The fashion world is mourning the loss of one of the New York style scene's oldest fixtures, Zelda Kaplan, who died Wednesday at the age of 95.
The party-loving socialite, who had been a regular on the nightlife circuit since the 1960s, collapsed while sitting front row at Joanna Mastroianni's New York Fashion Week presentation at Lincoln Center, falling forward in her seat as models walked the runway.
She was taken to the hospital but could not be revived and was later pronounced dead of natural causes. Once Kaplan was removed by security, the show continued. She was seated next to gossip dowager Cindy Adams, who must have been quite startled by Kaplan's collapse and death.
According to Seventh Avenue legend, Kaplan was a bored housewife in New Jersey and moved to Manhattan so she could attend every club opening, art party, and fashion soiree. Kaplan was renowned for her distinctive African garb and her charitable efforts in Africa.
━━━━━━━━━━━━━━━━
» **REQUIRED TASKS**
1. Can you copy word for word the part of the Zelda Kaplan article that opens with the words containing "The party-loving socialite, who" and closes with "efforts in Africa."?
2. How would the article about Zelda Kaplan's death go on? Write its next part, starting after its last sentence.
The listing that follows has nothing to do with this work.
━━━━━━━━━━━━━━━━
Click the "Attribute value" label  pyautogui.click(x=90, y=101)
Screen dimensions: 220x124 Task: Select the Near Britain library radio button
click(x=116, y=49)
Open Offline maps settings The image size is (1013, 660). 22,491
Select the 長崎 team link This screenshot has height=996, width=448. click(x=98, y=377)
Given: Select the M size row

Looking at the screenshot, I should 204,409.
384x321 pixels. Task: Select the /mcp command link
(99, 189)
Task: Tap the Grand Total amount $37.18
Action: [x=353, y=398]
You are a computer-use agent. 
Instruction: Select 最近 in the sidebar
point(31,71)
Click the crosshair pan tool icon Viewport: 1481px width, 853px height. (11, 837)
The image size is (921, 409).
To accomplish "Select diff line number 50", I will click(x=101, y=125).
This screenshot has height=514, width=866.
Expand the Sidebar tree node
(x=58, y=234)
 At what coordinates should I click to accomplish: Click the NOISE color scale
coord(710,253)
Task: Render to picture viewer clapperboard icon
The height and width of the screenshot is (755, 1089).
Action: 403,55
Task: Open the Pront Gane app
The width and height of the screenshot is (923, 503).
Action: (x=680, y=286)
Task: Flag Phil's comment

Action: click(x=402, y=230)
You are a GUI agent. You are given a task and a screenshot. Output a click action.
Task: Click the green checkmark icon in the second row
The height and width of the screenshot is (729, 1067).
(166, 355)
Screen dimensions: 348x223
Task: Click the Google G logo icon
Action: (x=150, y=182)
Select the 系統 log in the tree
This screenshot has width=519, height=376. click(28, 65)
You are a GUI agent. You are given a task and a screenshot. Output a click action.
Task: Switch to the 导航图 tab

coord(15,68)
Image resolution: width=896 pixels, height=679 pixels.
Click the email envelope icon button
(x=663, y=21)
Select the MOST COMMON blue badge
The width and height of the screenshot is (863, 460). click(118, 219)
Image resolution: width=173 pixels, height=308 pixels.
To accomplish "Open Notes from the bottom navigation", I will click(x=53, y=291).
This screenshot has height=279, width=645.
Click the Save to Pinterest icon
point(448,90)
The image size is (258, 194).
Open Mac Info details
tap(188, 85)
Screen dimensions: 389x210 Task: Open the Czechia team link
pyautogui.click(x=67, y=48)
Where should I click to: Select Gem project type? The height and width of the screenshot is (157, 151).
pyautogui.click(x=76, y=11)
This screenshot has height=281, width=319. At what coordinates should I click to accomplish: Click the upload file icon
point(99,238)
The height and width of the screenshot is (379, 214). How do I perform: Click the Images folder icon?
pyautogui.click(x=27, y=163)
━━━━━━━━━━━━━━━━
» **RESULTS FOR EACH TASK**
1.
The party-loving socialite, who had been a regular on the nightlife circuit since the 1960s, collapsed while sitting front row at Joanna Mastroianni's New York Fashion Week presentation at Lincoln Center, falling forward in her seat as models walked the runway.
She was taken to the hospital but could not be revived and was later pronounced dead of natural causes. Once Kaplan was removed by security, the show continued. She was seated next to gossip dowager Cindy Adams, who must have been quite startled by Kaplan's collapse and death.
According to Seventh Avenue legend, Kaplan was a bored housewife in New Jersey and moved to Manhattan so she could attend every club opening, art party, and fashion soiree. Kaplan was renowned for her distinctive African garb and her charitable efforts in Africa.

2.
According to THR senior writer Merle Ginsberg, who's covering the fashion week shows, Kaplan's death was bittersweet: “She loved fashion more than anyone and everyone had said that this is the way she would have wanted to go out.”
A statement released by her friends reads: "Zelda Kaplan passed away suddenly today at the age of 95 from natural causes . . . She will be deeply missed and always loved."
RIP, Zelda. Save a front row seat for us.